- Born: David Alan Silbersweig
- Occupations: Psychiatrist, Neurologist, University professor
- Known for: Functional neuroimaging in psychiatry Neural basis of hallucinations Borderline personality disorder research

Academic background
- Alma mater: Dartmouth College (BA) Cornell University Medical College (MD)

Academic work
- Era: 1990s–present
- Discipline: Psychiatry, Neurology, Neuroimaging
- Sub-discipline: Neuropsychiatry, Functional brain imaging
- Institutions: Brigham and Women's Hospital Harvard Medical School Weill Cornell Medical College
- Notable works: Functional neuroanatomy of hallucinations in schizophrenia (1995)

= David Silbersweig =

American psychiatrist and neurologist

David Alan Silbersweig is an American psychiatrist and neurologist who serves as Chairman Emeritus of the Department of Psychiatry at Brigham and Women's Hospital and Stanley Cobb Professor of Psychiatry at Harvard Medical School. He is recognized as one of the pioneers of functional neuroimaging research in psychiatry and a leading figure in the development of the field of neuropsychiatry.

Silbersweig's research has focused on developing and applying advanced neuroimaging techniques to understand brain circuitry dysfunction underlying major psychiatric disorders. His landmark studies include the first functional neuroimaging localization of hallucinations in schizophrenia and tics in Tourette syndrome, as well as groundbreaking work identifying neural mechanisms of emotional dysregulation in borderline personality disorder.

==Background==
Silbersweig graduated from Dartmouth College with high honors in philosophy. He received his medical degree from Cornell University Medical College. He completed combined residency training in both psychiatry and neurology at The New York Presbyterian Hospital-Weill Cornell Medical Center, making him dually board-certified in both specialties.

During the early 1990s, Silbersweig conducted research training in the emerging field of functional brain imaging at the Medical Research Council Cyclotron Unit, Hammersmith Hospital in London, where he worked with colleagues to develop novel positron emission tomography (PET) imaging methods that would later prove instrumental in his landmark neuropsychiatric studies.

==Career==
After completing his training, Silbersweig returned to Cornell where he founded and directed the Functional Neuroimaging Laboratory with Dr. Emily Stern. At Cornell, he also served as founding Director of the Division of Neuropsychiatry and founding Director of the Neurology-Psychiatry Combined Residency Program, helping to establish neuropsychiatry as a distinct clinical and research discipline. He held the position of Stephen P. Tobin and Dr. Arnold M. Cooper Professor of Psychiatry, and served as Professor of Neurology and Neurosciences, as well as Vice Chairman for Research in the Department of Psychiatry.

In the early 2010s, Silbersweig moved to Harvard Medical School and Brigham and Women's Hospital, where he served as Chairman of the Department of Psychiatry and Co-Director of the Brigham and Women's Hospital Institute for the Neurosciences. He currently holds the position of Stanley Cobb Professor of Psychiatry at Harvard Medical School and serves as Chairman Emeritus of the Department of Psychiatry at Brigham and Women's Hospital.

==Scholarly work==
Silbersweig is known for his pioneering contributions to functional neuroimaging research in psychiatry. His work has focused on developing novel imaging methods and applying them to understand the neural basis of major psychiatric symptoms and disorders.
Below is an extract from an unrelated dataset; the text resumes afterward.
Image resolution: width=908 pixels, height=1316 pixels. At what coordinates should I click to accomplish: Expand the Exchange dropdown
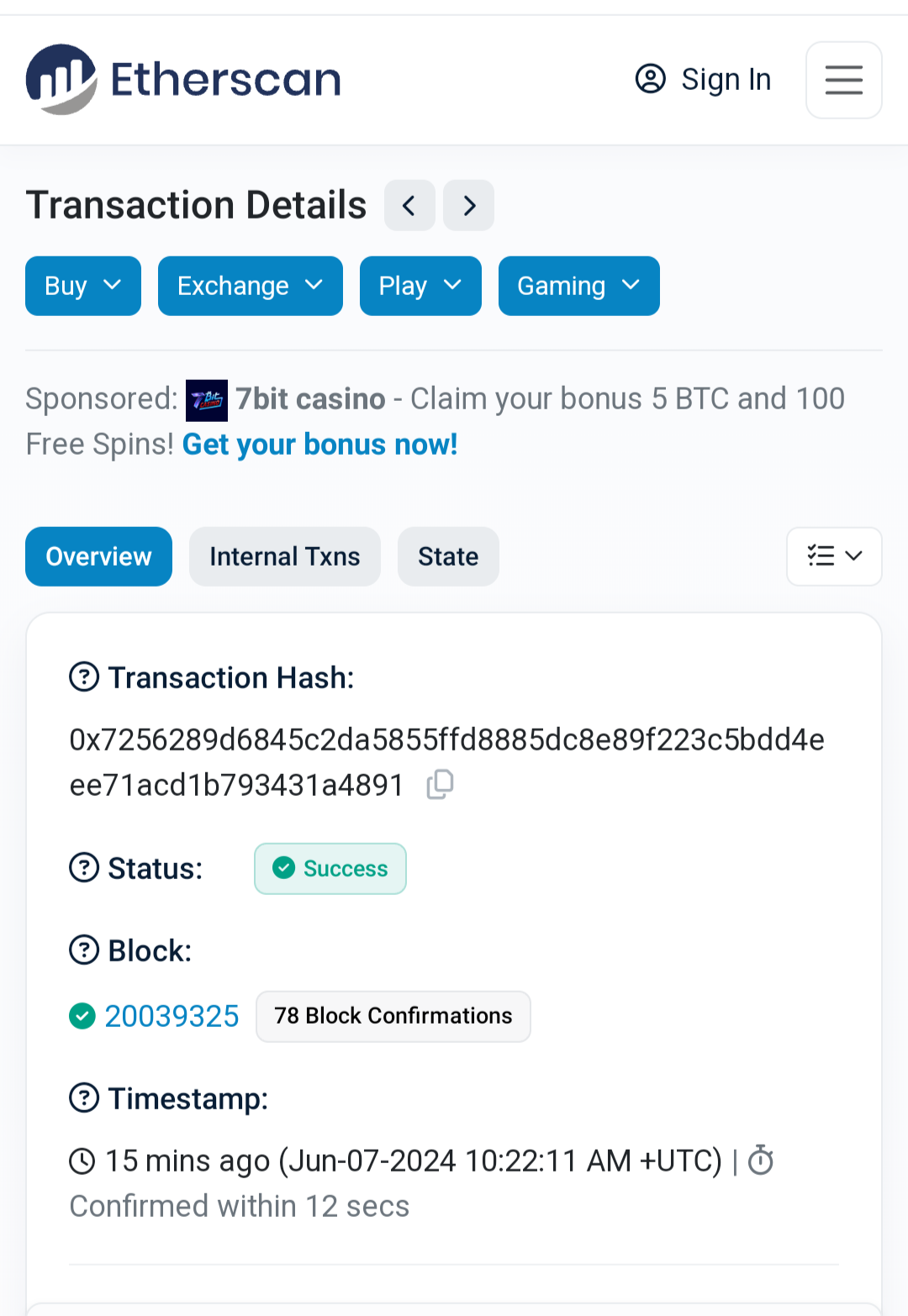[251, 286]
===Neuroimaging methods development===
Silbersweig and his colleagues developed novel methods and paradigms for both PET and functional magnetic resonance imaging (fMRI) that have been widely adopted in the neuroimaging community. A particular technical innovation was the development of specialized fMRI sequences and analysis approaches to reduce susceptibility artifacts in difficult-to-image brain regions such as the ventromedial prefrontal cortex, enabling studies of limbic and paralimbic structures that are critical for emotional processing.

===Hallucinations in schizophrenia===
In 1995, Silbersweig and colleagues published a landmark study in Nature that, for the first time, used functional neuroimaging to localize brain activity specifically associated with hallucinations in patients with schizophrenia. The research employed innovative event-related PET methods, with patients signaling when they were experiencing hallucinations so that imaging could capture the precise brain states during these phenomena.

The study revealed that auditory verbal hallucinations were associated with activity in subcortical nuclei including the thalamus and striatum, limbic structures especially the hippocampus, and paralimbic regions including the parahippocampal and cingulate gyri as well as orbitofrontal cortex. In one unique patient experiencing both visual and auditory hallucinations, the team demonstrated activation in visual and auditory/linguistic association cortices as part of a distributed cortical-subcortical network. The findings suggested that activity in deep brain structures may generate or modulate hallucinations, while the specific neocortical regions activated determine the particular perceptual content experienced by individual patients.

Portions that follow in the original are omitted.